Theater ... und so fort:Bis es kippt

Theater ... und so fort: Erinnerungen scheinen manchmal schöner als die Zukunft: Gerd Lohmeyer in "Und es geht ,doch'" am Theater ... und so fort.

Erinnerungen scheinen manchmal schöner als die Zukunft: Gerd Lohmeyer in "Und es geht ,doch'" am Theater ... und so fort.

(Foto: Thomas Hafner)

Ab ins Altersheim? In der Uraufführung von "Und es geht ,doch'" von Thomas Letocha spielt Gerd Lohmeyer einen Senioren, der bei dieser Entscheidung nicht so sicher ist.

Von Yvonne Poppek

Es gibt ein Davor und ein Danach. Das Davor ist: Das Fenster öffnen und die Sprachschüler von Gegenüber singen hören, der Obsthändler ruft einen an, weil wieder frische Mangos da sind, die Zeitung gibt es im Kiosk vom Schaudinger, im Sommer auch mal ein Eis. Das Danach ist: Der Geruch nach Desinfektionsmittel, Mittagessen um zwölf, blässliche Lachsschnitte, ein Park mit viel Einsamkeit drumherum. Genau dazwischen steht an diesem Abend Gerd Lohmeyer, und der hat keine Lust auf dieses Danach.

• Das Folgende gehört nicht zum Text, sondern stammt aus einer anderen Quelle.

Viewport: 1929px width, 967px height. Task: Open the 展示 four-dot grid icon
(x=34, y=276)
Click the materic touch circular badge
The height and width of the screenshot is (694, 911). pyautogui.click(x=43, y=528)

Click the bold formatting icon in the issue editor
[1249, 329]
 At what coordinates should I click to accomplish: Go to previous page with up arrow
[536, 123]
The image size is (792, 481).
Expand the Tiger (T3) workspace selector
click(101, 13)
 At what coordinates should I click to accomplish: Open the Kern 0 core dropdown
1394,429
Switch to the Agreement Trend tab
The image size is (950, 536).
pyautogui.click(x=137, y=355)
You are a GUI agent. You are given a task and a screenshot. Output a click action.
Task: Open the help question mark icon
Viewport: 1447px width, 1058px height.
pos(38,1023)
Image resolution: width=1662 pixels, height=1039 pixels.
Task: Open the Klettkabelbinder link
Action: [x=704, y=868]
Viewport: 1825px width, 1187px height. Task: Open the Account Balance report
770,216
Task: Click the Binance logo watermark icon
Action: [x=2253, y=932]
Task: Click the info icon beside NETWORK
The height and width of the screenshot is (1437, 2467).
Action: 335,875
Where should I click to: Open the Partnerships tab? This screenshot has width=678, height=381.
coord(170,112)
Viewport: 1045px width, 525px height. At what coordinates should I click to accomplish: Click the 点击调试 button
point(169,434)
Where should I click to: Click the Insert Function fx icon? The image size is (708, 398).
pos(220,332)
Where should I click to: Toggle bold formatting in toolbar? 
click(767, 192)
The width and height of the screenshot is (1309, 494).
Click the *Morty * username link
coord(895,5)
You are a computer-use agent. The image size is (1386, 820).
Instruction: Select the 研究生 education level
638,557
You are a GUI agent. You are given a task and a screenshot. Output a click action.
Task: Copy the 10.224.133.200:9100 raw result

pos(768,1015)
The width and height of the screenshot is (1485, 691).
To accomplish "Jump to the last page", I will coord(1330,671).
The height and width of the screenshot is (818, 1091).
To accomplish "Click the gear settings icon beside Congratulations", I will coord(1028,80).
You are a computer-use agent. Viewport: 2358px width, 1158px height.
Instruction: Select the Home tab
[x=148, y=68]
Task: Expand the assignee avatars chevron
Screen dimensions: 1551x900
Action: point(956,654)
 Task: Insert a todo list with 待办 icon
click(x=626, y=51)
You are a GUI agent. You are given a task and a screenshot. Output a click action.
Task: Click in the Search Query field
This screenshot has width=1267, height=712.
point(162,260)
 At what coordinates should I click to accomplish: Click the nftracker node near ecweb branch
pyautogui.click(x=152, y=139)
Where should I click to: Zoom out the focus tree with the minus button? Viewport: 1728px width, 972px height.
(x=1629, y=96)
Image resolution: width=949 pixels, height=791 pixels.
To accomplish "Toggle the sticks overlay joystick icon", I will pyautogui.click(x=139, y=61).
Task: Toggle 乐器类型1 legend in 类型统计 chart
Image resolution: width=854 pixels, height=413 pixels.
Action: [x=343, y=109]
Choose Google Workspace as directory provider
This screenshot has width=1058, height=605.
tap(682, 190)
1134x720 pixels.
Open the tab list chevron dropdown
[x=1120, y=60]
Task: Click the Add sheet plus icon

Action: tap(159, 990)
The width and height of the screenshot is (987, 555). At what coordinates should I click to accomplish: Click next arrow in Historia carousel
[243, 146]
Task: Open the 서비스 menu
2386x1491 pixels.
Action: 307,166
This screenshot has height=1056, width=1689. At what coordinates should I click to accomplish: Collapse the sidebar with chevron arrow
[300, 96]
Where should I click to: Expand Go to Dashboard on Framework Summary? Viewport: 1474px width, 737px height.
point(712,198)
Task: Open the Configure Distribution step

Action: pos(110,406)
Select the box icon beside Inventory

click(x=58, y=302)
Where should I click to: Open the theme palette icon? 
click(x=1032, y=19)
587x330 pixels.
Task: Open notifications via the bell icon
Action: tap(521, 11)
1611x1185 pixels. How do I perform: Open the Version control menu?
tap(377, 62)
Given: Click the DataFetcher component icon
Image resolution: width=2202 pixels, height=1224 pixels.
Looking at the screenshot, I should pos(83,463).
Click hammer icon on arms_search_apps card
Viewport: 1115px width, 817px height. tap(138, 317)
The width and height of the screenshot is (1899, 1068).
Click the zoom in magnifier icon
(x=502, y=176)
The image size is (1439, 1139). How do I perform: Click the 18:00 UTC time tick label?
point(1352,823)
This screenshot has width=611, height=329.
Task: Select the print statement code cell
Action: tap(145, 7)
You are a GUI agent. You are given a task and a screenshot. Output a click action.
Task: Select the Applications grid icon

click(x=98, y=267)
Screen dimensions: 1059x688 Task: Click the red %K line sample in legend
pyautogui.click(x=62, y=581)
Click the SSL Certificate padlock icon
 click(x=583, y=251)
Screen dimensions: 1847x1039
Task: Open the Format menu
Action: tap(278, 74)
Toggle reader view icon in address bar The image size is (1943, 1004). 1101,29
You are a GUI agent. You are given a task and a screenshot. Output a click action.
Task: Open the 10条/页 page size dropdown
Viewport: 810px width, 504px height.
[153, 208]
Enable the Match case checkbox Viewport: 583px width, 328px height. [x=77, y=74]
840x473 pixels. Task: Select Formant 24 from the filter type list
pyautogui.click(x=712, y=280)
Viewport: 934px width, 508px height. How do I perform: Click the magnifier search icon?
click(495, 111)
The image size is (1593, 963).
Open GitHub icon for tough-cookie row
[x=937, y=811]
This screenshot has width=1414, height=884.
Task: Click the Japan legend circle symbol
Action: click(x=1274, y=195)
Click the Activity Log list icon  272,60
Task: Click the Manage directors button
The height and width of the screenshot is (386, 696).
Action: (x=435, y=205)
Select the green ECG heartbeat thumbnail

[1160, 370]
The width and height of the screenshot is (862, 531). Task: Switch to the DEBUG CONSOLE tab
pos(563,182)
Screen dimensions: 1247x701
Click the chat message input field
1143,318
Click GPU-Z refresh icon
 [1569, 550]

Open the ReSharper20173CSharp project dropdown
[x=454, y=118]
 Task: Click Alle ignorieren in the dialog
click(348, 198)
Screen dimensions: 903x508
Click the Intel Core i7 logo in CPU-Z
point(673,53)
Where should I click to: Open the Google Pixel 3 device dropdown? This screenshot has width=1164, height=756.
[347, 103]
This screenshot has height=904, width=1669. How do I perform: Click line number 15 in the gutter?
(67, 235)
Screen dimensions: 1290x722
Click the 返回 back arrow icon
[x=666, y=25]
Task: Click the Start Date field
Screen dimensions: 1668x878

Im Theater... und so fort hat Heiko Dietz die Uraufführung von "Und es geht ,doch'" mit dem aus Film und Fernsehen und von der Bühne her bekannten Schauspieler inszeniert. In dem Monodrama von Thomas Letocha geht es um einen Mann in den Siebzigern, noch vital, aber auch schon ein bisschen vergesslich. Bevor er nicht mehr alleine in seiner 145 Quadratmeter großen Wohnung klar kommt, hat er auf Vorschlag seines Sohnes eine Seniorenresidenz ausgesucht. Nun ist der Tag des Umzugs gekommen, Erinnerungen überwältigen ihn. Per Zufall - ein ziemlich konstruierter, aber egal - zeigt sich ihm dann ein anderer Weg auf.

Heinz Konrad hat die Bühne mit Umzugskartons zugestellt. Mittendrin sitzt Lohmeyer mit Anzug, Weste, Fliege und Stock. Den Monolog richtet er ans Publikum als stummes Gegenüber. Das wirkt natürlich, gerade so, als sei man neben ihm auf einer Parkbank zu sitzen gekommen und er finge durchaus unterhaltsam an zu erzählen. Dabei fühlt sich Lohmeyer im Verlauf der knapp eineinhalb Stunden immer mehr in seine Figur hinein. Anfangs agiert er noch textgetrieben. Doch je näher dieser Kipppunkt kommt, dieses Bewusstsein, dass das bisherige Leben vorbei ist und danach eine graue Zukunft dräut, desto stärker kehrt Lohmeyer das Innere hervor. Der Verstand schickt einen in die Obhut Fremder, das Herz will die Selbständigkeit, ja Freiheit. Diesen Zwiespalt macht dieser Abend leise und gelungen spürbar.